• _Supplied records_:

+ + + +

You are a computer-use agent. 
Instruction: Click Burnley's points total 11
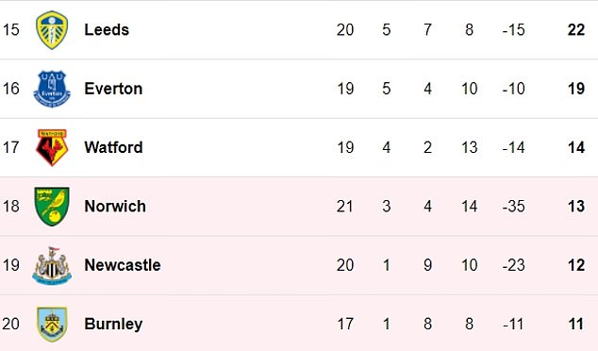(x=576, y=325)
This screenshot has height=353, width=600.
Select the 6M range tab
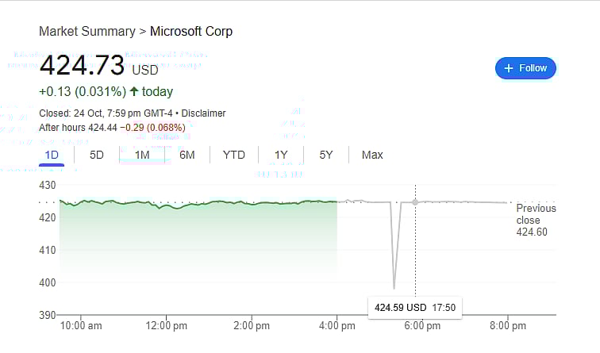(x=187, y=155)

+ + + +

What's needed is an exact retyping of the records, pictures excluded.

• _Solution for this exercise_:
You are a computer-use agent. 
Instruction: Click Burnley's points total 11
(x=576, y=325)
This screenshot has height=353, width=600.
Select the 6M range tab
(x=187, y=155)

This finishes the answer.